TASK MATERIAL:

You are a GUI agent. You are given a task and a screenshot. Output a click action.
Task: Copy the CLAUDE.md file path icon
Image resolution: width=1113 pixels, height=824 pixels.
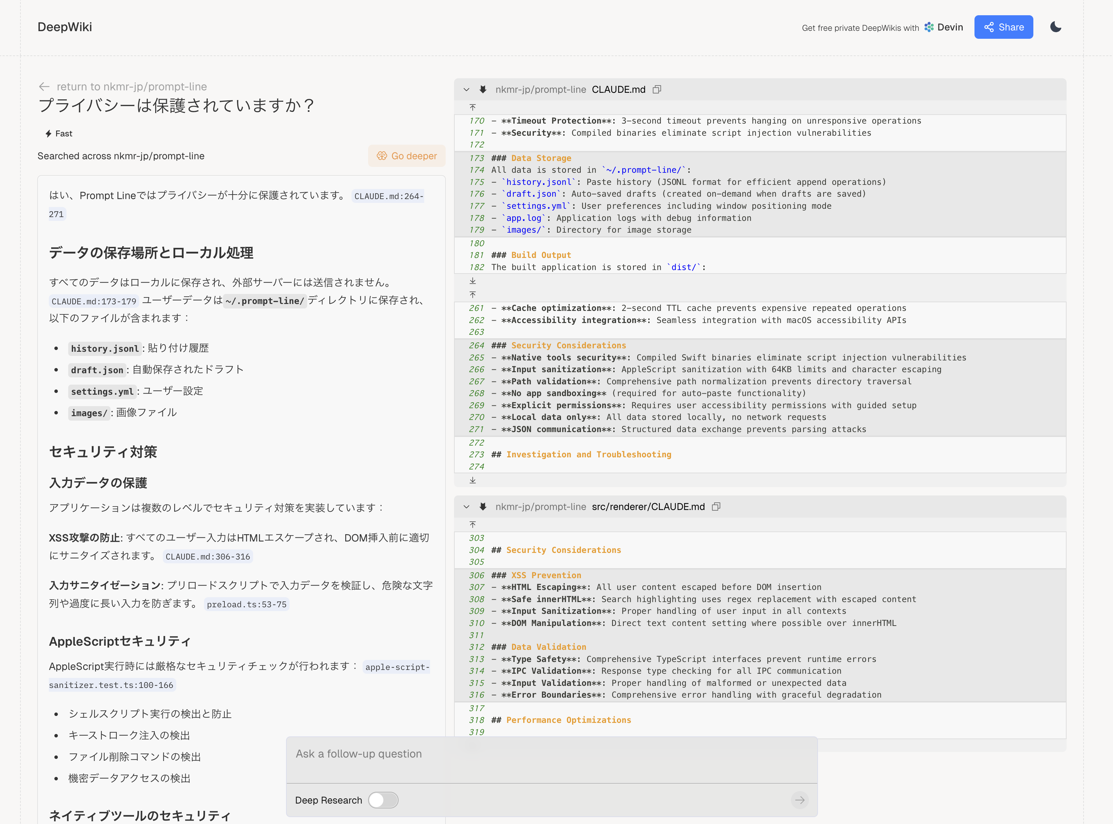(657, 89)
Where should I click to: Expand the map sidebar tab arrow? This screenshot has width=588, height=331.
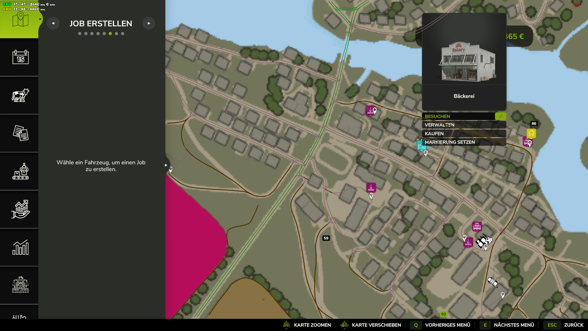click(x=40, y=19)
--
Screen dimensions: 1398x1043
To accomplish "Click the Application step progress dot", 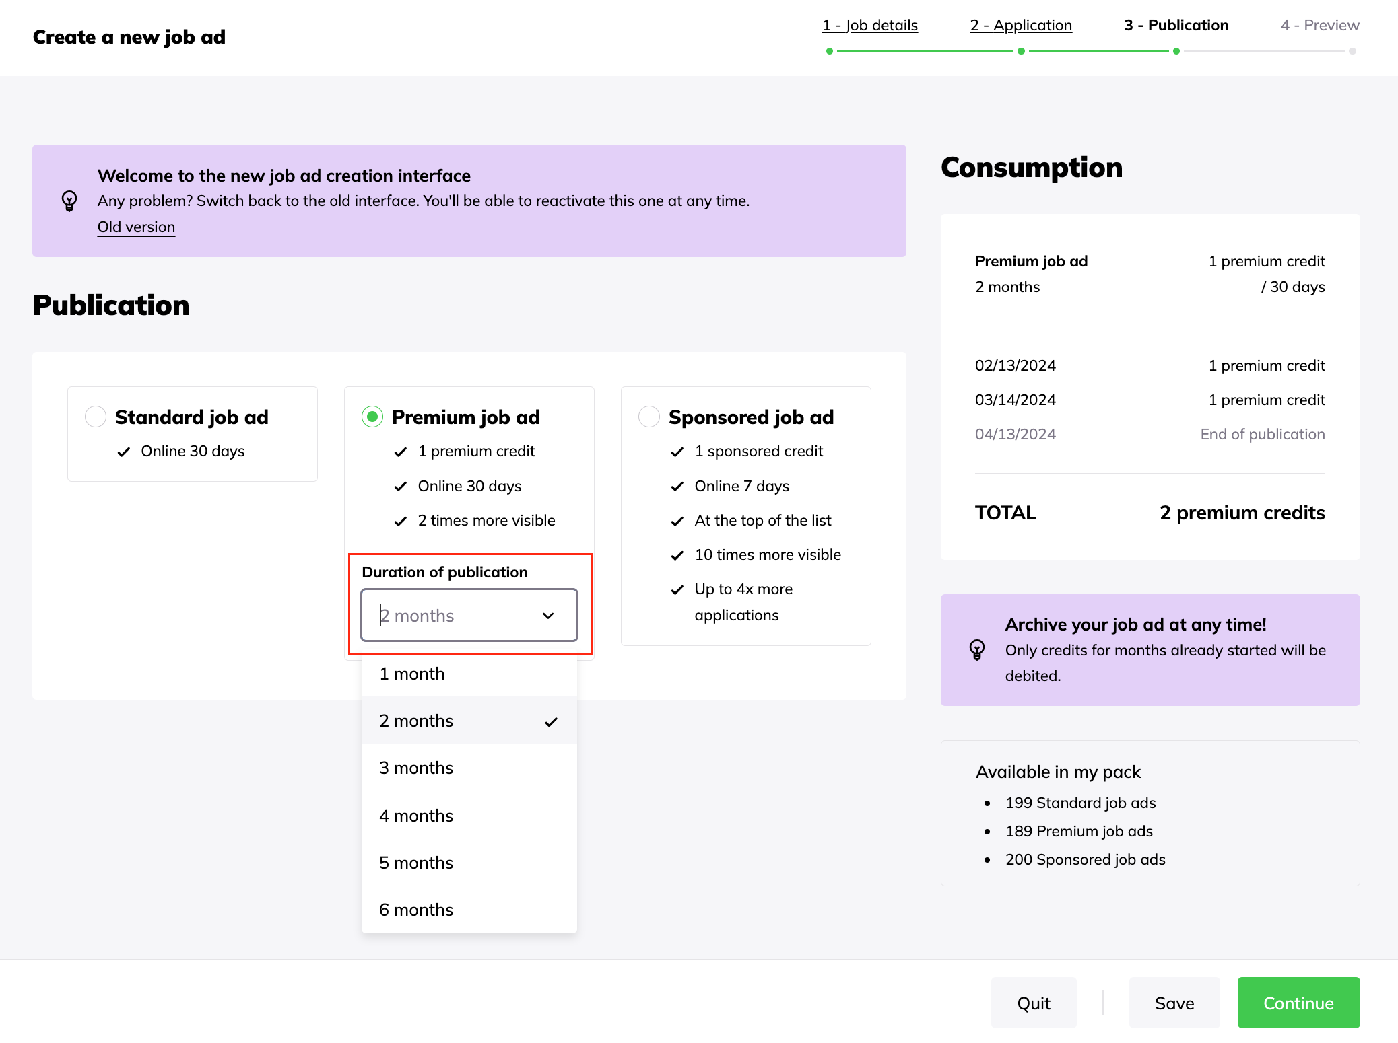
* * *
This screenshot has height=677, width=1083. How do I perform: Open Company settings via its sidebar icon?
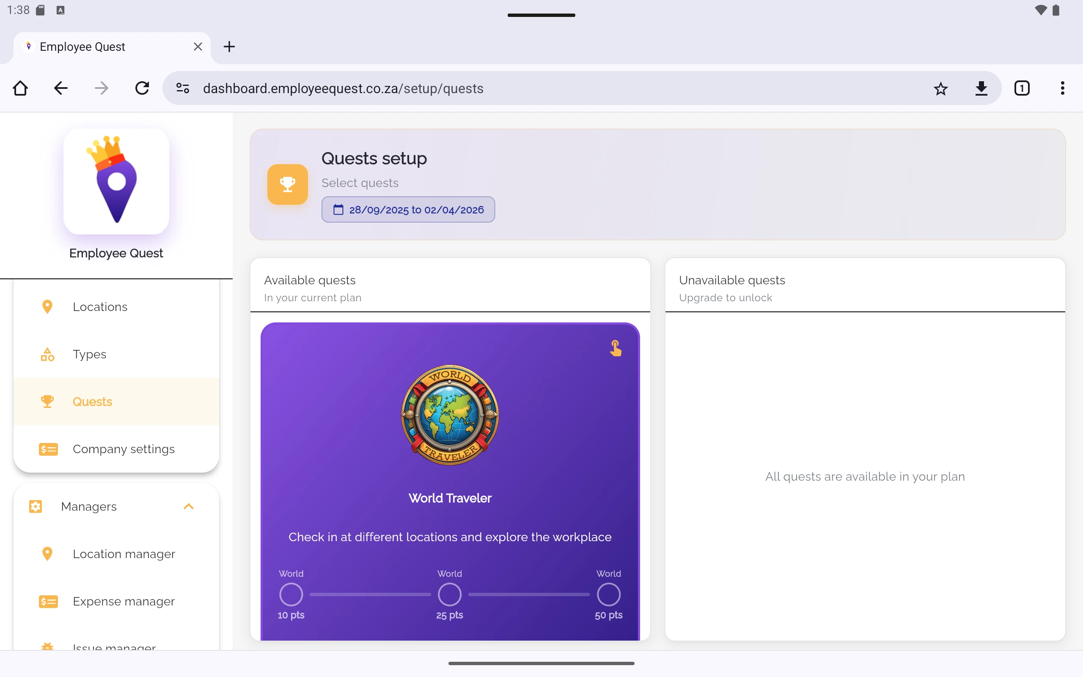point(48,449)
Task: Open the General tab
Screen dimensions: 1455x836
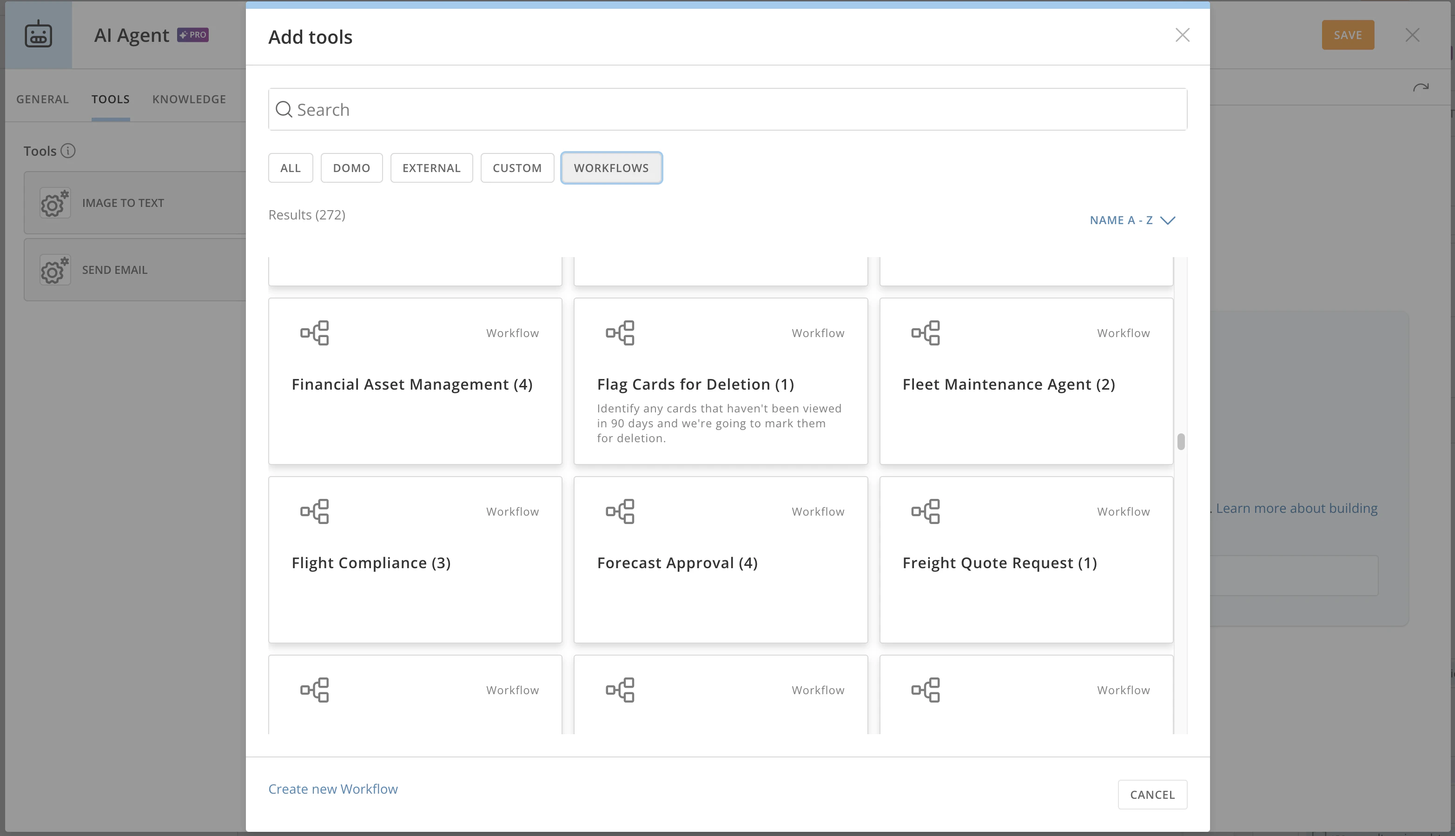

DIRECTIONS:
Above are the records. Copy only the lines from the one with "This screenshot has height=677, width=1083." through the one with "Screen dimensions: 1455x836", exactly, with no pictures.

YOUR SOLUTION:
This screenshot has height=677, width=1083. How do I perform: Open Company settings via its sidebar icon?
point(48,449)
Task: Open the General tab
Screen dimensions: 1455x836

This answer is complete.